# DSTA-0000--bsr-design-sprint--munge-bsis-test-data

## Context

Load four KC63 test datasets.

## Setup

In [None]:
%load_ext autoreload
%load_ext jupyter_black

In [None]:
import logging
from pathlib import Path

import numpy as np
import pandas as pd

import _01_munge_bsis_test_data as utils

utils.set_up_logging()
logger = logging.getLogger(__name__)

In [None]:
DATA_FOLDER__INPUTS = Path("data/inputs")
DATA_FOLDER__OUTPUTS = Path("data/outputs")
DEFAULT_DATA_TYPE = str

COL__KC63_OUTPUT_BY_RUN_ID = "kc63_output_by_run_id"
COL__LINE_NUMBER = "col_b"

LINE_NUMBERS__AGE = list(map(lambda x: str(x).zfill(3), range(1, 15))) + ["999"]
LINE_NUMBERS__INVITED = ["1", "2"]
LINE_NUMBERS__HIGH_RISK = ["001 (col 1)", "001 (col 2)"]

LINE_NUMBERS_SETS = {
    "age": LINE_NUMBERS__AGE,
    "invited": LINE_NUMBERS__INVITED,
    "high-risk": LINE_NUMBERS__HIGH_RISK,
}

## Load KC63 test datasets

In [None]:
raw__bso_gpp = pd.read_csv(DATA_FOLDER__INPUTS / "bso_gpp_20231123.csv", dtype=DEFAULT_DATA_TYPE)
raw__bso = pd.read_csv(DATA_FOLDER__INPUTS / "kc63_bso_20231123_FromBSS.csv", dtype=DEFAULT_DATA_TYPE)
raw__gpp = pd.read_csv(DATA_FOLDER__INPUTS / "kc63_gpp_20231123_FromBSS.csv", dtype=DEFAULT_DATA_TYPE)
raw__utla = pd.read_csv(DATA_FOLDER__INPUTS / "kc63_utla_20231123_FromBSS.csv", dtype=DEFAULT_DATA_TYPE)

## Munge

### Perturb numeric values

In [None]:
%%time

bso_gpp = raw__bso_gpp


def perturb_dataframe_numeric_values_where_possible(df):
    cols__perturbation = df.columns.drop([COL__KC63_OUTPUT_BY_RUN_ID, COL__LINE_NUMBER])
    df_out = df.copy()
    df_out[cols__perturbation] = df_out[cols__perturbation].map(
        lambda x: utils.perturb_numeric_values_where_possible(
            x, apply_random_number_below_threshold=10, above_threshold_smear_factor=0.5
        )
    )
    return df_out


bso = perturb_dataframe_numeric_values_where_possible(raw__bso)
gpp = perturb_dataframe_numeric_values_where_possible(raw__gpp)
utla = perturb_dataframe_numeric_values_where_possible(raw__utla)

In [None]:
top_n = 3
display(raw__bso.head(top_n))
display(bso.head(top_n))

In [None]:
utils.xcheck__perturbation_worked_as_expected(bso, raw__bso)
utils.xcheck__perturbation_worked_as_expected(gpp, raw__gpp)
utils.xcheck__perturbation_worked_as_expected(utla, raw__utla)

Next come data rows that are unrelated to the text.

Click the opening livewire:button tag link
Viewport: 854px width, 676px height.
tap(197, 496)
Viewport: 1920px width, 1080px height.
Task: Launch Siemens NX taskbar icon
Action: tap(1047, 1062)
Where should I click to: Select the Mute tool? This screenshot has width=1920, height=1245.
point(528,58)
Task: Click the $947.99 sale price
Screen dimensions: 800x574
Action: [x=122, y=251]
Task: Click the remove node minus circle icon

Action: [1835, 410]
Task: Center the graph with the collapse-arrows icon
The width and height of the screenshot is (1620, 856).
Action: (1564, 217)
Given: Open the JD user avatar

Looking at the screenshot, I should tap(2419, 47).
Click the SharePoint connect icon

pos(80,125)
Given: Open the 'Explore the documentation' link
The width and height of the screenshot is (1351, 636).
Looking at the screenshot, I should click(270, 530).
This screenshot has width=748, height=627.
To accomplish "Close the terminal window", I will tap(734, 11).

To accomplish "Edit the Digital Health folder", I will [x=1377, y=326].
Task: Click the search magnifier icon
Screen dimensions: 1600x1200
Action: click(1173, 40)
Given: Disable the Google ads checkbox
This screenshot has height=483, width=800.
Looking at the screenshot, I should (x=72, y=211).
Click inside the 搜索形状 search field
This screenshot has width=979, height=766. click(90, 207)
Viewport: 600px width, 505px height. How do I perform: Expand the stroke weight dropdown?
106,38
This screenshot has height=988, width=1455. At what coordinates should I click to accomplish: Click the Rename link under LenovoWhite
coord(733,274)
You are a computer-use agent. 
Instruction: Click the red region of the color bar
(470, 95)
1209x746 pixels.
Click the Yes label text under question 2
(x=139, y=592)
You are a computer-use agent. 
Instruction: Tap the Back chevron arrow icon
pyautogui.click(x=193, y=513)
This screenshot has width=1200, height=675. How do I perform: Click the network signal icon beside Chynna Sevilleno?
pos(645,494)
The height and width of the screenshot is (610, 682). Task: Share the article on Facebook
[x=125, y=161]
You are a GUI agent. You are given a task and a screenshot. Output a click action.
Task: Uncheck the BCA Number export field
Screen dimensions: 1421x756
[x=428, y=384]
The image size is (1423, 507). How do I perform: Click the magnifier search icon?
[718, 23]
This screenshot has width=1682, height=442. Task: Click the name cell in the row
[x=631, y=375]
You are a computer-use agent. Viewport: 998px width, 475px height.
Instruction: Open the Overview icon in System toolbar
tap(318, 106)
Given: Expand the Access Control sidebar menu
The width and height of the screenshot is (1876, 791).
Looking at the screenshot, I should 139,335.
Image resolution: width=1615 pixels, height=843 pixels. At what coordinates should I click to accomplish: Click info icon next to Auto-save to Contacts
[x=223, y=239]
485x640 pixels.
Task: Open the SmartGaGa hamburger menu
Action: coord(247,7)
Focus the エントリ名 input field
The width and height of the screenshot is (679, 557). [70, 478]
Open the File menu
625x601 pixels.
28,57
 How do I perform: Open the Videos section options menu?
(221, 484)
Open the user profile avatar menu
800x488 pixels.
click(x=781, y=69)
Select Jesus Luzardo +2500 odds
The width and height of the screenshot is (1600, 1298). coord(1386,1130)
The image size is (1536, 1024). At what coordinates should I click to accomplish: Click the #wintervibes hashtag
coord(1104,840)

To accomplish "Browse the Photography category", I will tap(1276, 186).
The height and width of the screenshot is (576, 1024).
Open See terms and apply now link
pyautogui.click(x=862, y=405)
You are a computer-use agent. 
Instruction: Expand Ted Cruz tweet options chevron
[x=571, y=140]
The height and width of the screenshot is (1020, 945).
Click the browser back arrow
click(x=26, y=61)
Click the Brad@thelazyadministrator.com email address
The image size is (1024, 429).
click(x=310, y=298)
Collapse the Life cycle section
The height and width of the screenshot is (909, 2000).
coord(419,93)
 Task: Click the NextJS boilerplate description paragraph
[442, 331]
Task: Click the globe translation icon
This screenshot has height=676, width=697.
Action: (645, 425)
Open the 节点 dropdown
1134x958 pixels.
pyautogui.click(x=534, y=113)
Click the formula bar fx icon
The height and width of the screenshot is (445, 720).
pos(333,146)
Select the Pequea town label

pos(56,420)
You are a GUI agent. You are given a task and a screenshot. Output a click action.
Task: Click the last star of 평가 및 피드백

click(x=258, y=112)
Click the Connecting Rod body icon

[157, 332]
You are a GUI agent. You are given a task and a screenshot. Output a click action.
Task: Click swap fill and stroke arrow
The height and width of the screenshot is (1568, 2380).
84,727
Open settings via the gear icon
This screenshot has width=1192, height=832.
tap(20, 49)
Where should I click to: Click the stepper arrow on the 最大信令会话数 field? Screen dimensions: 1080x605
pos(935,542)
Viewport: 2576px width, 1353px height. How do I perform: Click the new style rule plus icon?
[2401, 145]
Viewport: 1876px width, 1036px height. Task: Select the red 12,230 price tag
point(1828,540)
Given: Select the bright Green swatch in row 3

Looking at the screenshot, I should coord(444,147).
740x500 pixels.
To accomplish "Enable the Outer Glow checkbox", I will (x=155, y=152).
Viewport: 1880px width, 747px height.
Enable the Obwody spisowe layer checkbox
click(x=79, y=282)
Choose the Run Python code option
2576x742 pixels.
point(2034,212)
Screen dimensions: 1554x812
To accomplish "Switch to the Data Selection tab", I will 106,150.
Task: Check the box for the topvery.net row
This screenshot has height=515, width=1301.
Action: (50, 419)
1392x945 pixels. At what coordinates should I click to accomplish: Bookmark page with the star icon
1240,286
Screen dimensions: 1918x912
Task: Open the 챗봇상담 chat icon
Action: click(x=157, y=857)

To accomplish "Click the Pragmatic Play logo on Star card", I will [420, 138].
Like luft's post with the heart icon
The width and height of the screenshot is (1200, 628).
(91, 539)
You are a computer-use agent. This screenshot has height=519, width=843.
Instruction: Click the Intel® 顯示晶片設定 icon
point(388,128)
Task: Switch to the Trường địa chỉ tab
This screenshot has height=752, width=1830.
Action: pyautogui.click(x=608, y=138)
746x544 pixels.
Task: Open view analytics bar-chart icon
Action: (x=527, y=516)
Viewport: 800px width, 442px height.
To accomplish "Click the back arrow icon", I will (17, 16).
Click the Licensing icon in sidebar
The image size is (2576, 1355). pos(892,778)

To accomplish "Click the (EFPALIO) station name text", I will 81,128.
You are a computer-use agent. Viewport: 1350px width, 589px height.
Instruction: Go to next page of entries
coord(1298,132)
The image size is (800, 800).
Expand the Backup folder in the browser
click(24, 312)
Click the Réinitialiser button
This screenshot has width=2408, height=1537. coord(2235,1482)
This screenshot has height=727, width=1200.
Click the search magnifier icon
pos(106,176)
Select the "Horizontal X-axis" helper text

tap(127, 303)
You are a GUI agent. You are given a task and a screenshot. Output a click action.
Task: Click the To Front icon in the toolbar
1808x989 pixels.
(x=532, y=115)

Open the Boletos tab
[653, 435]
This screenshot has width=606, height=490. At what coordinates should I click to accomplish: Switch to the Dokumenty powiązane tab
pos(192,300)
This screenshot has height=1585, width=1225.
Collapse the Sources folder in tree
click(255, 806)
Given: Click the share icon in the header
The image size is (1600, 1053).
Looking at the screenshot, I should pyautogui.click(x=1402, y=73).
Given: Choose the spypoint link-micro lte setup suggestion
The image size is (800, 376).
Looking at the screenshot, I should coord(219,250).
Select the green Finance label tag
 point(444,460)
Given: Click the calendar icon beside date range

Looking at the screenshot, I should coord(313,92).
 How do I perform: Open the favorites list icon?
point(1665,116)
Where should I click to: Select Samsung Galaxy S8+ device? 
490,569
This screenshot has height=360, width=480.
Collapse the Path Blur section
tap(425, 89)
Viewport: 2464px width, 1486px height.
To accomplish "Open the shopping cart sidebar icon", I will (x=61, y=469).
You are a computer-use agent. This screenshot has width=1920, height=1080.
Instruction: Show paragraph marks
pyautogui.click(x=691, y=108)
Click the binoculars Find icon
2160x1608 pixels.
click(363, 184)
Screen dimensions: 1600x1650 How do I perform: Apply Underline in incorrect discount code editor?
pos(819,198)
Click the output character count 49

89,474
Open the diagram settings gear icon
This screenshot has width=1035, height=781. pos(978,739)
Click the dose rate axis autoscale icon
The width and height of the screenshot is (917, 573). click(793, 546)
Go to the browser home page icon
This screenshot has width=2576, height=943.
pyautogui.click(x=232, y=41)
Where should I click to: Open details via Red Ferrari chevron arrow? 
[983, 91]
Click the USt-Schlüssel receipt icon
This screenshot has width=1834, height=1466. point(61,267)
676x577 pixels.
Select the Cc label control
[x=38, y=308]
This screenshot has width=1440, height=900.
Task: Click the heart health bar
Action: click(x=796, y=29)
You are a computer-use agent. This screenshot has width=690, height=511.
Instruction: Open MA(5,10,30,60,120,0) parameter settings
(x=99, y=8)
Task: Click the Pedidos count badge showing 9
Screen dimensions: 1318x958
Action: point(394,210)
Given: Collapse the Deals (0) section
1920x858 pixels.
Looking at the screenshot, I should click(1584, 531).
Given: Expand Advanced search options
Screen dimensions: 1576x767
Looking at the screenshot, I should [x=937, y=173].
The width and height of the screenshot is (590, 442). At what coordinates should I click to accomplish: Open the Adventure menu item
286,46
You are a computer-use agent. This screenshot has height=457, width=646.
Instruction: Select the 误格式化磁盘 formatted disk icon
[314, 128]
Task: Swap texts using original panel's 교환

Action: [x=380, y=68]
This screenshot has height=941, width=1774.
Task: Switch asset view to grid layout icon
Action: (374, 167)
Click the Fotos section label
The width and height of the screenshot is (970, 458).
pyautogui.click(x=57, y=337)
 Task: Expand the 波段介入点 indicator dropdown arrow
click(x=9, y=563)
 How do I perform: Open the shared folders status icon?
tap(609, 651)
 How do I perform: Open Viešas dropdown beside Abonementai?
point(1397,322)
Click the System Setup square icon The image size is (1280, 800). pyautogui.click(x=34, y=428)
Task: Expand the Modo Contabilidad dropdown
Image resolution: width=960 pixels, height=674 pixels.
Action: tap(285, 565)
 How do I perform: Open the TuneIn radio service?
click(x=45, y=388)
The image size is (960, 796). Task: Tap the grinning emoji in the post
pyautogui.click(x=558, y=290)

### Split out table sections

In [None]:
output_filename = f"2023-11-23--bso-gpp.csv"
bso_gpp.to_csv(DATA_FOLDER__OUTPUTS / output_filename, index=False)

In [None]:
bso.name = "bso"
gpp.name = "gpp"
utla.name = "utla"

for df in [bso, gpp, utla]:
    for line_number_set_name, line_number_set in LINE_NUMBERS_SETS.items():
        filter_ = df[COL__LINE_NUMBER].isin(line_number_set)
        df_out = df.loc[filter_]
        output_filename = f"2023-11-23--{df.name}-level--{line_number_set_name}--perturbed-values.csv"
        df_out.to_csv(DATA_FOLDER__OUTPUTS / output_filename, index=False)